* [THE REQUEST]: Pull out every line in the listing below that contains the string "field", and copy each one unchanged.

* [RECORDS FOR PROCESSING]:
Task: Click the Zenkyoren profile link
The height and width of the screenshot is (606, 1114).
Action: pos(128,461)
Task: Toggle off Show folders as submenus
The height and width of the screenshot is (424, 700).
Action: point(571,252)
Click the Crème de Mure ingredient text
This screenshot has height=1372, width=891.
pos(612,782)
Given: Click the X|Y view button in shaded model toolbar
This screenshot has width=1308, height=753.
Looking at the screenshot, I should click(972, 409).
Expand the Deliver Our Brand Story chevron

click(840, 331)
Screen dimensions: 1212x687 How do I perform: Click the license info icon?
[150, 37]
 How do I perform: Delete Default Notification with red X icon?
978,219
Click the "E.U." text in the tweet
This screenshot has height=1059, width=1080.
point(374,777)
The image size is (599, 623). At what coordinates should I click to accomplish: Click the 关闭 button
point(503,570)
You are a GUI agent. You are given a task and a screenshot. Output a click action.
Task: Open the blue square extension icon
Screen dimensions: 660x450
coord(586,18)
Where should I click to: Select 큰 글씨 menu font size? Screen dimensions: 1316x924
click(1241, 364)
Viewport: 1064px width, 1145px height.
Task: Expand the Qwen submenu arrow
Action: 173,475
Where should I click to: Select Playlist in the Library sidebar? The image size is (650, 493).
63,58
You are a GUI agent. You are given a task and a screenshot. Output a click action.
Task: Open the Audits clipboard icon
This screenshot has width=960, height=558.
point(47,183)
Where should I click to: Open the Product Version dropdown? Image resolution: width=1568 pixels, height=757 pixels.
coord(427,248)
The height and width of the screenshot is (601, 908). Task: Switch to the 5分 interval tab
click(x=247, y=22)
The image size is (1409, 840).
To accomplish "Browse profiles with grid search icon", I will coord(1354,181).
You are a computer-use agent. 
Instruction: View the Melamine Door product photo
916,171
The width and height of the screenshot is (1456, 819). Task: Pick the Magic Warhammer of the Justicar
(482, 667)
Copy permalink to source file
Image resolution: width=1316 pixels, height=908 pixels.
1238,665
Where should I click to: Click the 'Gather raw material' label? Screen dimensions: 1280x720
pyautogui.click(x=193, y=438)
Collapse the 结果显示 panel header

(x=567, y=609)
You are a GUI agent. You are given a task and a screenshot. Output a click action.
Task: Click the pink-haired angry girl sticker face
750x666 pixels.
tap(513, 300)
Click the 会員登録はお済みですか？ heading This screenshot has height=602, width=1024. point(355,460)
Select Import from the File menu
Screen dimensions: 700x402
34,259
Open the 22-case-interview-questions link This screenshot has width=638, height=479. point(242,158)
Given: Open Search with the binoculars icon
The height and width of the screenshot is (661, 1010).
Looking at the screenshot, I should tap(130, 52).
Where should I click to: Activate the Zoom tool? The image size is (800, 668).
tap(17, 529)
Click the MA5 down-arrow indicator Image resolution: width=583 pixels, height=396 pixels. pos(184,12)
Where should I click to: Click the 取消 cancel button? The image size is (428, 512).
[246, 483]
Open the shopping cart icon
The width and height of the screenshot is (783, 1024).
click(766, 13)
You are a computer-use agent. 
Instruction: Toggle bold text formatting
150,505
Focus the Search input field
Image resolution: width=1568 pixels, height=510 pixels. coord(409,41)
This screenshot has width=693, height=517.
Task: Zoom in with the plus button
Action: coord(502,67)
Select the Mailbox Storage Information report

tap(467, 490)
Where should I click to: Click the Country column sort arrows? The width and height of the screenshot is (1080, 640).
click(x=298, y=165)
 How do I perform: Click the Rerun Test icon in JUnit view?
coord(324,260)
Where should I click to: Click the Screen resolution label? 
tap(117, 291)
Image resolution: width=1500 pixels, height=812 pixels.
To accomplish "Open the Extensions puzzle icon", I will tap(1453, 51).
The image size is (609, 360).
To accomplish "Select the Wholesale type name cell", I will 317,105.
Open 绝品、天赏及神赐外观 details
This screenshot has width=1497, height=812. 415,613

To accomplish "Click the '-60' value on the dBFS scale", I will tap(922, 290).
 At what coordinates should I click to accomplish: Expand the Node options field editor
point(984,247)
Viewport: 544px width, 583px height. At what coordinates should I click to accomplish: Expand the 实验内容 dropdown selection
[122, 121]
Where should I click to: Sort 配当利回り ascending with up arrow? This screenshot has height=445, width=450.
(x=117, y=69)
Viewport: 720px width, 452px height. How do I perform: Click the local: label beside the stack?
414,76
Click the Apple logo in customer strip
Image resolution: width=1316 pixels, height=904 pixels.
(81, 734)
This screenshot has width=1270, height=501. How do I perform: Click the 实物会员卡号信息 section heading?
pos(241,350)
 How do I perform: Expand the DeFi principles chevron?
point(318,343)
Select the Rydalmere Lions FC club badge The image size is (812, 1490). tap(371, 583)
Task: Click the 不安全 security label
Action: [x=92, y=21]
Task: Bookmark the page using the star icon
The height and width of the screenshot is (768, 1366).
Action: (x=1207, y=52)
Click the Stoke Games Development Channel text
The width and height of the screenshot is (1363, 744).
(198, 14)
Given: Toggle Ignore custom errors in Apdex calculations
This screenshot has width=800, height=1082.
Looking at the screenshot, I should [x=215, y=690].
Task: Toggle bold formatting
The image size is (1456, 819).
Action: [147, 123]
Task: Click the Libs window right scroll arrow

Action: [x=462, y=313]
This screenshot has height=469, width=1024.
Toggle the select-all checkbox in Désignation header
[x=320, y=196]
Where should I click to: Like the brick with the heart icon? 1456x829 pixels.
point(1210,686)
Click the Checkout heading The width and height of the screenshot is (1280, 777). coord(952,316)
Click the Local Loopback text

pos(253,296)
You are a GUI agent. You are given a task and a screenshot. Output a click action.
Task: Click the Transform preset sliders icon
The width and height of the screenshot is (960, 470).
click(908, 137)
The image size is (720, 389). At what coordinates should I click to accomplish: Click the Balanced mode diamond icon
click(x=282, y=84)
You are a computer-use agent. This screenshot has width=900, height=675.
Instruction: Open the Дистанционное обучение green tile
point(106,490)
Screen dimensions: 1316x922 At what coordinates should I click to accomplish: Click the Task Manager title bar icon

* [OUTPUT BELOW]:
Focus the Search input field
 At what coordinates should I click to accomplish: Expand the Node options field editor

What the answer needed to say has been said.